*** Opening of INFORMATION PROVIDED ***

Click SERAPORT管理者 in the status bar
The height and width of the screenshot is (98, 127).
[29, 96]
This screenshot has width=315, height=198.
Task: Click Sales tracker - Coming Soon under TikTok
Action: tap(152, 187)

*** Close of INFORMATION PROVIDED ***

## ASSIGNMENT
Transcribe the records above exactly.

## SOLUTION TO THE EXERCISE
Click SERAPORT管理者 in the status bar
The height and width of the screenshot is (98, 127).
[29, 96]
This screenshot has width=315, height=198.
Task: Click Sales tracker - Coming Soon under TikTok
Action: tap(152, 187)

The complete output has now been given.